▶
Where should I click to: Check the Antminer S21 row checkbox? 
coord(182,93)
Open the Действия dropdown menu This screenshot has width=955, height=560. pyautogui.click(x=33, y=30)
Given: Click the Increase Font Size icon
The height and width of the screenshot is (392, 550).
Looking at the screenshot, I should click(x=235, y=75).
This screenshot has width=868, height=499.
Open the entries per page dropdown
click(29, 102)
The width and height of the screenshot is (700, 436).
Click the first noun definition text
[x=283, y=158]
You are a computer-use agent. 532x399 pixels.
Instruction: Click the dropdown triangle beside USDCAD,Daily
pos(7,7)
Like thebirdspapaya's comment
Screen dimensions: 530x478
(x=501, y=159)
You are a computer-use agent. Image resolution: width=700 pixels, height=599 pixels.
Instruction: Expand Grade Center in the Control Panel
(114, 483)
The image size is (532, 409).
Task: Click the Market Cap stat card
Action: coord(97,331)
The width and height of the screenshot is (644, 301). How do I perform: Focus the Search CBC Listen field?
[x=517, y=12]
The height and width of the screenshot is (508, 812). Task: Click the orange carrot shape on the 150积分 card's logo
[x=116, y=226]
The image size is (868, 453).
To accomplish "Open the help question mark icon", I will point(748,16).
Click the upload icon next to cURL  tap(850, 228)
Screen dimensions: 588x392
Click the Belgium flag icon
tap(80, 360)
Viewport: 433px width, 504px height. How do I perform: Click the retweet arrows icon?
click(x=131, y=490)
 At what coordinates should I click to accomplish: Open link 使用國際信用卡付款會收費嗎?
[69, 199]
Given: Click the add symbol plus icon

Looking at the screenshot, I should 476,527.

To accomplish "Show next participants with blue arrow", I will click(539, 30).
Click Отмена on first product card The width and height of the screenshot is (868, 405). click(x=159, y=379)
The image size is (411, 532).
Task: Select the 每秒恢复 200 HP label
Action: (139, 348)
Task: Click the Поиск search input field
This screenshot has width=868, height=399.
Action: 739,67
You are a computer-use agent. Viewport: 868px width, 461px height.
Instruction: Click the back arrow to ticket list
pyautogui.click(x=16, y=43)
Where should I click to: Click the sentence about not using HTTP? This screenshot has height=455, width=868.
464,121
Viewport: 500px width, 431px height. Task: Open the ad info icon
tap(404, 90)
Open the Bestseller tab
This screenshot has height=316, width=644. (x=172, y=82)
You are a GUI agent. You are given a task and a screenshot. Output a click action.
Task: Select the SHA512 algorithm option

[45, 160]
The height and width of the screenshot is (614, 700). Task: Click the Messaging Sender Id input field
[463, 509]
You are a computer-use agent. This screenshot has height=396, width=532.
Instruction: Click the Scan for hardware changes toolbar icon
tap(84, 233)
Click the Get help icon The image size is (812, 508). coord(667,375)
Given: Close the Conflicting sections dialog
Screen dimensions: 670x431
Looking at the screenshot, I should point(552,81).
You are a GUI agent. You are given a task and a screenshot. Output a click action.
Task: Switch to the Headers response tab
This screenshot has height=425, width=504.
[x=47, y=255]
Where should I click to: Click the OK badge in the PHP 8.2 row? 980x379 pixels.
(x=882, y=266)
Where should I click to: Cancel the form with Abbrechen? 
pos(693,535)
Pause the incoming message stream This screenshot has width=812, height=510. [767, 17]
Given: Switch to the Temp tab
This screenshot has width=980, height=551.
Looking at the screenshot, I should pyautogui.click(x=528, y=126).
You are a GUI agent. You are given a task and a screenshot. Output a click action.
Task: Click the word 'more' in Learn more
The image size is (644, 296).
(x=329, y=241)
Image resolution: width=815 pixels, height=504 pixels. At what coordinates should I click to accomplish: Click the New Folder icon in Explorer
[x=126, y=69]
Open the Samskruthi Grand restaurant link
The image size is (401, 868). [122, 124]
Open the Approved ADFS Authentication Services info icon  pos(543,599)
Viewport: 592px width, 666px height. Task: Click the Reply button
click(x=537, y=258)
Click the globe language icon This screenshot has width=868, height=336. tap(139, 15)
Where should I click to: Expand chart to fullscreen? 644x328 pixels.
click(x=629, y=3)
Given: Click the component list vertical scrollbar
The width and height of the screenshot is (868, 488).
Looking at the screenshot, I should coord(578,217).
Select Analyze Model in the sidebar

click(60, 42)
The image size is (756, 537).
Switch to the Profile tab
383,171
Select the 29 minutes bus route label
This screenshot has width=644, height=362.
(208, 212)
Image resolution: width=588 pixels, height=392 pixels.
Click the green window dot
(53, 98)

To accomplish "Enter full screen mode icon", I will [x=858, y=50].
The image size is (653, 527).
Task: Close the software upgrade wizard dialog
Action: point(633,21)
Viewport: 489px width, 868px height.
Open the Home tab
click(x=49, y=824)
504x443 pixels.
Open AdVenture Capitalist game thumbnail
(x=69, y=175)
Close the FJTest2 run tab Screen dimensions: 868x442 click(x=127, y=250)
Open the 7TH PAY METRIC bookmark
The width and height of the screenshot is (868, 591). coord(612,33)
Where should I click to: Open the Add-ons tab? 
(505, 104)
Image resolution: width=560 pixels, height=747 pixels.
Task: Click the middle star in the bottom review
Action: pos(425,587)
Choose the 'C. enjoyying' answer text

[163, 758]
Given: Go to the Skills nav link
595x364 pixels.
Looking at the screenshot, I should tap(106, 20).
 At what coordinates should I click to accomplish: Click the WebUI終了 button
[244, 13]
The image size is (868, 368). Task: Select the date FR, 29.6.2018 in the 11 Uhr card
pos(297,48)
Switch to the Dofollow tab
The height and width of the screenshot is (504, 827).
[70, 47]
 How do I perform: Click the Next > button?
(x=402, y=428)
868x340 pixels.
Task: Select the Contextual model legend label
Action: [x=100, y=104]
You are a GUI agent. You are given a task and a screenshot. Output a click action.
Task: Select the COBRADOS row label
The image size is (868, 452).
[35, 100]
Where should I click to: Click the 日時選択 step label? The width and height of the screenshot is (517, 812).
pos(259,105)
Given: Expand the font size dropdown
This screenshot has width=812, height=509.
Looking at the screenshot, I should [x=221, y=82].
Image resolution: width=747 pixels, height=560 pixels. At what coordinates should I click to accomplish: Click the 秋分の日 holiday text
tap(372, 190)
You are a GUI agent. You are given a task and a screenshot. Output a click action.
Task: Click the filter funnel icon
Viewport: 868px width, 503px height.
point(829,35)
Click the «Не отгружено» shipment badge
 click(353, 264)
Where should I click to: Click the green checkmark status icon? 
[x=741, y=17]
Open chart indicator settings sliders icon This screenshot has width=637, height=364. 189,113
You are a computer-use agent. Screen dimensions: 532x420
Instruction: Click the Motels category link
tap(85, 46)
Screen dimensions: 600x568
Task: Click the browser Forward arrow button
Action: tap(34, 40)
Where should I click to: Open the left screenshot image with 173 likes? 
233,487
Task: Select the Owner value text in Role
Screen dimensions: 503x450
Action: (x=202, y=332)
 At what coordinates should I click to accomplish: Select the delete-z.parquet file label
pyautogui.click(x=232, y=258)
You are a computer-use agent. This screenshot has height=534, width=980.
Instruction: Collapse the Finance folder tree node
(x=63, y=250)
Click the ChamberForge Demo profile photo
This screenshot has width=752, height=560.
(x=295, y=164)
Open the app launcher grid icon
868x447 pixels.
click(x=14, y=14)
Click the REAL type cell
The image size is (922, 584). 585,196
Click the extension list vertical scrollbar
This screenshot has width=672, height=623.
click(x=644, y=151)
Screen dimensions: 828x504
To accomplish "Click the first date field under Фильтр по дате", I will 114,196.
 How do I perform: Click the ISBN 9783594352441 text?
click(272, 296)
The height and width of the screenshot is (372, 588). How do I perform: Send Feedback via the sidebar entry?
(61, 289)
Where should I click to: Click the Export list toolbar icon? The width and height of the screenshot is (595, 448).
◀
**Problem description:** Having read the entries above, restate them all word for word.

**Reply to the task:**
Where should I click to: Check the Antminer S21 row checkbox? 
coord(182,93)
Open the Действия dropdown menu This screenshot has width=955, height=560. pyautogui.click(x=33, y=30)
Given: Click the Increase Font Size icon
The height and width of the screenshot is (392, 550).
Looking at the screenshot, I should click(x=235, y=75).
This screenshot has width=868, height=499.
Open the entries per page dropdown
click(29, 102)
The width and height of the screenshot is (700, 436).
Click the first noun definition text
[x=283, y=158]
You are a computer-use agent. 532x399 pixels.
Instruction: Click the dropdown triangle beside USDCAD,Daily
pos(7,7)
Like thebirdspapaya's comment
Screen dimensions: 530x478
(x=501, y=159)
You are a computer-use agent. Image resolution: width=700 pixels, height=599 pixels.
Instruction: Expand Grade Center in the Control Panel
(114, 483)
The image size is (532, 409).
Task: Click the Market Cap stat card
Action: coord(97,331)
The width and height of the screenshot is (644, 301). How do I perform: Focus the Search CBC Listen field?
[x=517, y=12]
The height and width of the screenshot is (508, 812). Task: Click the orange carrot shape on the 150积分 card's logo
[x=116, y=226]
The image size is (868, 453).
To accomplish "Open the help question mark icon", I will point(748,16).
Click the upload icon next to cURL  tap(850, 228)
Screen dimensions: 588x392
Click the Belgium flag icon
tap(80, 360)
Viewport: 433px width, 504px height. How do I perform: Click the retweet arrows icon?
click(x=131, y=490)
 At what coordinates should I click to accomplish: Open link 使用國際信用卡付款會收費嗎?
[69, 199]
Given: Click the add symbol plus icon

Looking at the screenshot, I should 476,527.

To accomplish "Show next participants with blue arrow", I will click(539, 30).
Click Отмена on first product card The width and height of the screenshot is (868, 405). click(x=159, y=379)
The image size is (411, 532).
Task: Select the 每秒恢复 200 HP label
Action: (139, 348)
Task: Click the Поиск search input field
This screenshot has width=868, height=399.
Action: 739,67
You are a computer-use agent. Viewport: 868px width, 461px height.
Instruction: Click the back arrow to ticket list
pyautogui.click(x=16, y=43)
Where should I click to: Click the sentence about not using HTTP? This screenshot has height=455, width=868.
464,121
Viewport: 500px width, 431px height. Task: Open the ad info icon
tap(404, 90)
Open the Bestseller tab
This screenshot has height=316, width=644. (x=172, y=82)
You are a GUI agent. You are given a task and a screenshot. Output a click action.
Task: Select the SHA512 algorithm option

[45, 160]
The height and width of the screenshot is (614, 700). Task: Click the Messaging Sender Id input field
[463, 509]
You are a computer-use agent. This screenshot has height=396, width=532.
Instruction: Click the Scan for hardware changes toolbar icon
tap(84, 233)
Click the Get help icon The image size is (812, 508). coord(667,375)
Given: Close the Conflicting sections dialog
Screen dimensions: 670x431
Looking at the screenshot, I should point(552,81).
You are a GUI agent. You are given a task and a screenshot. Output a click action.
Task: Switch to the Headers response tab
This screenshot has height=425, width=504.
[x=47, y=255]
Where should I click to: Click the OK badge in the PHP 8.2 row? 980x379 pixels.
(x=882, y=266)
Where should I click to: Cancel the form with Abbrechen? 
pos(693,535)
Pause the incoming message stream This screenshot has width=812, height=510. [767, 17]
Given: Switch to the Temp tab
This screenshot has width=980, height=551.
Looking at the screenshot, I should pyautogui.click(x=528, y=126).
You are a GUI agent. You are given a task and a screenshot. Output a click action.
Task: Click the word 'more' in Learn more
The image size is (644, 296).
(x=329, y=241)
Image resolution: width=815 pixels, height=504 pixels. At what coordinates should I click to accomplish: Click the New Folder icon in Explorer
[x=126, y=69]
Open the Samskruthi Grand restaurant link
The image size is (401, 868). [122, 124]
Open the Approved ADFS Authentication Services info icon  pos(543,599)
Viewport: 592px width, 666px height. Task: Click the Reply button
click(x=537, y=258)
Click the globe language icon This screenshot has width=868, height=336. tap(139, 15)
Where should I click to: Expand chart to fullscreen? 644x328 pixels.
click(x=629, y=3)
Given: Click the component list vertical scrollbar
The width and height of the screenshot is (868, 488).
Looking at the screenshot, I should coord(578,217).
Select Analyze Model in the sidebar

click(60, 42)
The image size is (756, 537).
Switch to the Profile tab
383,171
Select the 29 minutes bus route label
This screenshot has width=644, height=362.
(208, 212)
Image resolution: width=588 pixels, height=392 pixels.
Click the green window dot
(53, 98)

To accomplish "Enter full screen mode icon", I will [x=858, y=50].
The image size is (653, 527).
Task: Close the software upgrade wizard dialog
Action: point(633,21)
Viewport: 489px width, 868px height.
Open the Home tab
click(x=49, y=824)
504x443 pixels.
Open AdVenture Capitalist game thumbnail
(x=69, y=175)
Close the FJTest2 run tab Screen dimensions: 868x442 click(x=127, y=250)
Open the 7TH PAY METRIC bookmark
The width and height of the screenshot is (868, 591). coord(612,33)
Where should I click to: Open the Add-ons tab? 
(505, 104)
Image resolution: width=560 pixels, height=747 pixels.
Task: Click the middle star in the bottom review
Action: pos(425,587)
Choose the 'C. enjoyying' answer text

[163, 758]
Given: Go to the Skills nav link
595x364 pixels.
Looking at the screenshot, I should tap(106, 20).
 At what coordinates should I click to accomplish: Click the WebUI終了 button
[244, 13]
The image size is (868, 368). Task: Select the date FR, 29.6.2018 in the 11 Uhr card
pos(297,48)
Switch to the Dofollow tab
The height and width of the screenshot is (504, 827).
[70, 47]
 How do I perform: Click the Next > button?
(x=402, y=428)
868x340 pixels.
Task: Select the Contextual model legend label
Action: [x=100, y=104]
You are a GUI agent. You are given a task and a screenshot. Output a click action.
Task: Select the COBRADOS row label
The image size is (868, 452).
[35, 100]
Where should I click to: Click the 日時選択 step label? The width and height of the screenshot is (517, 812).
pos(259,105)
Given: Expand the font size dropdown
This screenshot has width=812, height=509.
Looking at the screenshot, I should [x=221, y=82].
Image resolution: width=747 pixels, height=560 pixels. At what coordinates should I click to accomplish: Click the 秋分の日 holiday text
tap(372, 190)
You are a GUI agent. You are given a task and a screenshot. Output a click action.
Task: Click the filter funnel icon
Viewport: 868px width, 503px height.
point(829,35)
Click the «Не отгружено» shipment badge
 click(353, 264)
Where should I click to: Click the green checkmark status icon? 
[x=741, y=17]
Open chart indicator settings sliders icon This screenshot has width=637, height=364. 189,113
You are a computer-use agent. Screen dimensions: 532x420
Instruction: Click the Motels category link
tap(85, 46)
Screen dimensions: 600x568
Task: Click the browser Forward arrow button
Action: tap(34, 40)
Where should I click to: Open the left screenshot image with 173 likes? 
233,487
Task: Select the Owner value text in Role
Screen dimensions: 503x450
Action: (x=202, y=332)
 At what coordinates should I click to accomplish: Select the delete-z.parquet file label
pyautogui.click(x=232, y=258)
You are a computer-use agent. This screenshot has height=534, width=980.
Instruction: Collapse the Finance folder tree node
(x=63, y=250)
Click the ChamberForge Demo profile photo
This screenshot has width=752, height=560.
(x=295, y=164)
Open the app launcher grid icon
868x447 pixels.
click(x=14, y=14)
Click the REAL type cell
The image size is (922, 584). 585,196
Click the extension list vertical scrollbar
This screenshot has width=672, height=623.
click(x=644, y=151)
Screen dimensions: 828x504
To accomplish "Click the first date field under Фильтр по дате", I will 114,196.
 How do I perform: Click the ISBN 9783594352441 text?
click(272, 296)
The height and width of the screenshot is (372, 588). How do I perform: Send Feedback via the sidebar entry?
(61, 289)
Where should I click to: Click the Export list toolbar icon? The width and height of the screenshot is (595, 448).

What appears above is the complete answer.